Maybe you didn’t go to law school with these same misconceptions. But even if you didn’t grow up watching Law & Order like I did, chances are that being a service provider did not come to mind when you thought of being a lawyer. And I don’t mean “service provider” in the altruistic sense of serving society, I mean it in the less appealing way of being at someone’s beck and call.

Yet, if you have spent time in private practice, being a service provider ends up being one of the more important aspects of the job. And for all the concentrated cerebral mass on Bay Street, it is often the client-service skills that will distinguish the exceptional lawyers from the pack. Unfortunately, client-service skills are not second nature for most. So for those of you just beginning to develop your client skills, and others who are making calls on client-management matters, here are five things in-house counsel want you to know . . . but would never say to your face.

1. Beck and call

In the hierarchy of traits in-house counsel seek in external counsel, it seems that responsiveness is close to godliness.
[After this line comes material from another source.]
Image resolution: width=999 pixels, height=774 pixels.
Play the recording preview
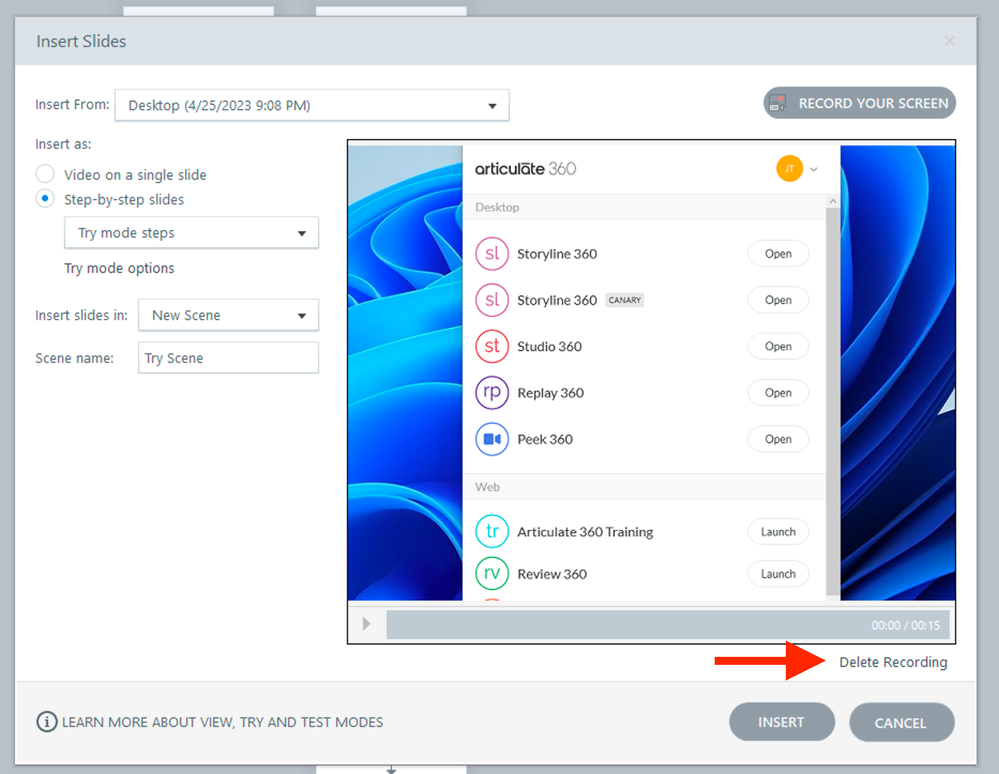(x=366, y=624)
A sluggish response time was the most common complaint among in-house counsel.

When work is farmed out to external counsel it can be because the in-house team lacks expertise in a given area, but just as often it is because in-house counsel lack the internal army to produce a quick turnaround. The expectation for a swift response is therefore high. As one in-house lawyer put it, “sometimes a quick response is more gratifying than getting the right answer.”
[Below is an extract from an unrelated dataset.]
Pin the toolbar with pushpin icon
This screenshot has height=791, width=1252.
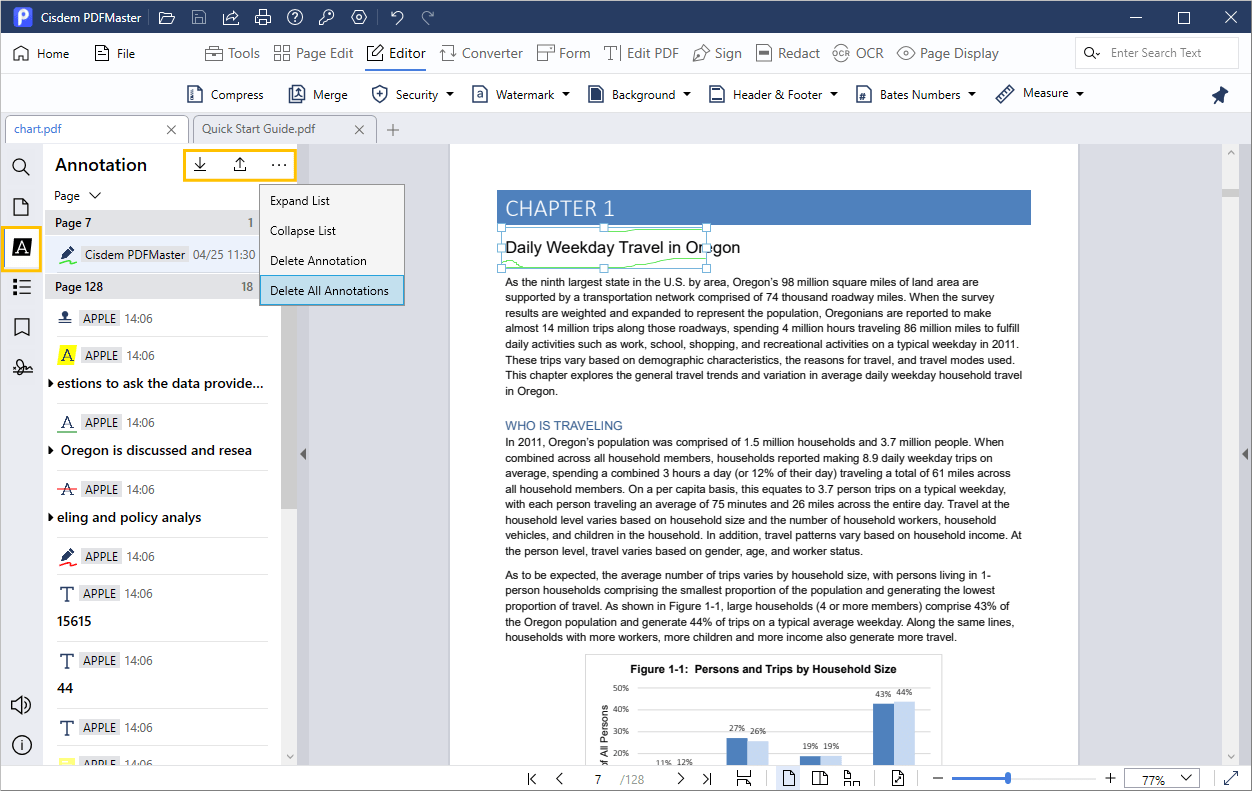[1219, 95]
Consider that if in-house counsel have approached a law firm, it is likely because they have to get back to one of their internal clients, so your responsiveness will effect theirs. While a quick and conclusive response by phone or e-mail is best, nobody wants to sacrifice the quality of the advice. When a response will take longer, a timeline is expected to eliminate uncertainty. In-house counsel will know that the request has been received and is being considered.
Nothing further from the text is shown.